In this guide we will analyze what the RAFT technique is, how Llama3 can be fine-tuned using this technique and how Deep Lake Vector Store can help us. These results were obtained by mixing several technologies including Torchtune, RAFT and Deep Lake.
What is Torchtune
Torchtune is a native PyTorch library designed for easy tuning of large language models (LLMs). Developed by Team PyTorch, Torchtune aligns perfectly with PyTorch’s core principles by offering modular building blocks and adaptable training recipes to perfect popular LLMs using professional and consumer-grade GPUs.
This comprehensive tool supports the entire tuning process, from dataset acquisition and model preparation to custom training using various model architectures, parameter efficient (PEFT) methods, and more. With Torchtune, monitoring training progress and performance metrics is intuitive, you can also train the model in a quantized manner all by changing just a few parameters.
The Need for Torchtune
Over the past year, interest in open LLMs has increased exponentially and fine-tuning these advanced models has become essential to tailor them to specific applications. However, the customization process, from dataset and model selection to quantization, evaluation, and inference, can be complicated and challenging, especially given the significant memory requirements of these models on GPUs.

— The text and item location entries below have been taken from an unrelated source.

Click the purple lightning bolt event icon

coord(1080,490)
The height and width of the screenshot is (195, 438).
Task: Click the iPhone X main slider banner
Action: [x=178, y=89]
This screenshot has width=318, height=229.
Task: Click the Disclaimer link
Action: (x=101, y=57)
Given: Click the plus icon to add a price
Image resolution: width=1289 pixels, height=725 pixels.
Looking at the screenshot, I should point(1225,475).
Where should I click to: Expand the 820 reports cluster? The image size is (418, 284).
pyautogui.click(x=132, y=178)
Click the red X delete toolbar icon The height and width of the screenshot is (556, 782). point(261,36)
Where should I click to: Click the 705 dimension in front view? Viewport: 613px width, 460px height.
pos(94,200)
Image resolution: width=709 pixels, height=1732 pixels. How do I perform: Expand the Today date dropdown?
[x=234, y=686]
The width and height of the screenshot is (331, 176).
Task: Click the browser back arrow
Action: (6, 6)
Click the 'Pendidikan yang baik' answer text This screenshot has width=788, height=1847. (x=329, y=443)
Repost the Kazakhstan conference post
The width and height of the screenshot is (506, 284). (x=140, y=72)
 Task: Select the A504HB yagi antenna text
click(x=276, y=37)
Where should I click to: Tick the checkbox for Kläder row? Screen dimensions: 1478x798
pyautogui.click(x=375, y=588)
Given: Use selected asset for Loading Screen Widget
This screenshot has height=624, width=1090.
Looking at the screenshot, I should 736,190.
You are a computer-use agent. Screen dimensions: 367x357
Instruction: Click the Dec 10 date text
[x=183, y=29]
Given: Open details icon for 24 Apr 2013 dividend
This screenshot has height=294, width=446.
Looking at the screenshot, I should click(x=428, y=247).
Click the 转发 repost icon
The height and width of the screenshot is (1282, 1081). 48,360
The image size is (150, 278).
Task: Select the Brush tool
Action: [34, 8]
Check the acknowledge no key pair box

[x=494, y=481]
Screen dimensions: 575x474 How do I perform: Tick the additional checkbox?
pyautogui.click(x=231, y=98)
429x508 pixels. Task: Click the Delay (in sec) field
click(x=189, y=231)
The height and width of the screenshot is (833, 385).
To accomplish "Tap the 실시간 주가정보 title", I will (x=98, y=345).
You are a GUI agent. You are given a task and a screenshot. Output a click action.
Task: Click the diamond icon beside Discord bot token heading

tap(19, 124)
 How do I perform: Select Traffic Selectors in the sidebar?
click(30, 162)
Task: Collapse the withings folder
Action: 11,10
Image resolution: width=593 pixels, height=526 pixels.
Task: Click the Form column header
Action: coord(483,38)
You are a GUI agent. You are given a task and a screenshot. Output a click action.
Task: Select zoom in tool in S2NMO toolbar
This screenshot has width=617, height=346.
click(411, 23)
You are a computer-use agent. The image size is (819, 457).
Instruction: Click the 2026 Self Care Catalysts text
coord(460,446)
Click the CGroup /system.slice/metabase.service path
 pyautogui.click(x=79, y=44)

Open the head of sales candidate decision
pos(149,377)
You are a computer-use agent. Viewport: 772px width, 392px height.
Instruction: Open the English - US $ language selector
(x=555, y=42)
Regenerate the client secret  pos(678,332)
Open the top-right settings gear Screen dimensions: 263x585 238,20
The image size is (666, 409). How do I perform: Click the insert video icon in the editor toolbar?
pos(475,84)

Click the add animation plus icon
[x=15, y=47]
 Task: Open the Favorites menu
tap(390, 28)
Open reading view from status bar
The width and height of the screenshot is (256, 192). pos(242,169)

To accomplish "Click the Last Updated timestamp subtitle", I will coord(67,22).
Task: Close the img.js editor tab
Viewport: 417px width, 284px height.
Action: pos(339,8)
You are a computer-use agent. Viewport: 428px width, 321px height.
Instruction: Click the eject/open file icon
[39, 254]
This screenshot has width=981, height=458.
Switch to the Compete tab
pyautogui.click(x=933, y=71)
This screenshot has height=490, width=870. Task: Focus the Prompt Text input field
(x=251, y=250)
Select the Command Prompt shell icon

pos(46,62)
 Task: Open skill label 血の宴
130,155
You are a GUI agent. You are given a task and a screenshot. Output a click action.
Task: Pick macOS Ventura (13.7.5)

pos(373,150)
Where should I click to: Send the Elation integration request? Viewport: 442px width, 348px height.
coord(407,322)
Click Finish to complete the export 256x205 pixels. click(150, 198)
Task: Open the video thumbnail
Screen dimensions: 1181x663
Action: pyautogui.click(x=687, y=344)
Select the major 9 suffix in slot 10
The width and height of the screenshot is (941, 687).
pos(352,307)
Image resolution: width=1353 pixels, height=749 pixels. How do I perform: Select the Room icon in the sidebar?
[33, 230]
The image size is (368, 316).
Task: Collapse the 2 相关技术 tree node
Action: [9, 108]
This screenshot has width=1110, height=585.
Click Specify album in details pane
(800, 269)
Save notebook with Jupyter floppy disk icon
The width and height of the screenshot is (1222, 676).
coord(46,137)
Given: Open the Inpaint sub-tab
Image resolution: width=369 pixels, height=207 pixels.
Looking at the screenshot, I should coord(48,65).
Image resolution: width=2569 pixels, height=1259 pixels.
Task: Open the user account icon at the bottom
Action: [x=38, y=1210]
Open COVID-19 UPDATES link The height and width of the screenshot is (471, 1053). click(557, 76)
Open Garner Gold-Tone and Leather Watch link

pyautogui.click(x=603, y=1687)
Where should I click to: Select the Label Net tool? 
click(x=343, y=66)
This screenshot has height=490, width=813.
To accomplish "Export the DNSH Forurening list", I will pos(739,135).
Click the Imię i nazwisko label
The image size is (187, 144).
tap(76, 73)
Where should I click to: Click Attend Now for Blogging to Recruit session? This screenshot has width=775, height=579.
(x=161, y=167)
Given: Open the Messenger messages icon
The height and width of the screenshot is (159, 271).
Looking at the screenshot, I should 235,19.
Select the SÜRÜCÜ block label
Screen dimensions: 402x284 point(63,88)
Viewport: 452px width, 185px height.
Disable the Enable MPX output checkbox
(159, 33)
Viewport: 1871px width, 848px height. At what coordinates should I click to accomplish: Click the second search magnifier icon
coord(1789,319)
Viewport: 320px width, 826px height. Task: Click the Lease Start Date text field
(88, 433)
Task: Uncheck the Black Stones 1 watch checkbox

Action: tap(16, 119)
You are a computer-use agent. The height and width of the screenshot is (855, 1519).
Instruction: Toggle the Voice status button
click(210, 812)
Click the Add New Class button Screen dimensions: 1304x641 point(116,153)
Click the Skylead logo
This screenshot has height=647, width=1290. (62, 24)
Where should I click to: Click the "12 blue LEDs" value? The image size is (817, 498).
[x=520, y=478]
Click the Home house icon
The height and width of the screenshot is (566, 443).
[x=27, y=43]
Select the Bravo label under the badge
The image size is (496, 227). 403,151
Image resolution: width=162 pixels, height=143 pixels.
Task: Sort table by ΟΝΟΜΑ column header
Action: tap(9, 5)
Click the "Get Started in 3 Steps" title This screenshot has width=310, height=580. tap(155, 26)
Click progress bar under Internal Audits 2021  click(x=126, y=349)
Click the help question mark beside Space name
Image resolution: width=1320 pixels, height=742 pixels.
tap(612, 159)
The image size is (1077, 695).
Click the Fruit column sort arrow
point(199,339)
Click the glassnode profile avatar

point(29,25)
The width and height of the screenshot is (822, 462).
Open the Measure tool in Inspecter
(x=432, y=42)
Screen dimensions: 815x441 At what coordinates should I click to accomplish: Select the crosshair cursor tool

Torchtune was crafted with several guiding principles:
- Easy Extensibility: New techniques emerge frequently, and every fine-tuning use case is unique. Torchtune’s modular approach allows for easy composition of components and flexible training loops, minimizing abstraction and enabling fine-tuning tailored to specific needs. Each recipe is self-contained, comprising less than 600 lines of code, promoting readability and hackability.
- Democratizing Fine-tuning: Torchtune is designed to be accessible to users of all skill levels. Whether cloning and modifying configurations or diving into code, users can easily leverage Torchtune. Moreover, Torchtune’s memory-efficient recipes have been validated on machines with single 24GB gaming GPUs, demonstrating its versatility.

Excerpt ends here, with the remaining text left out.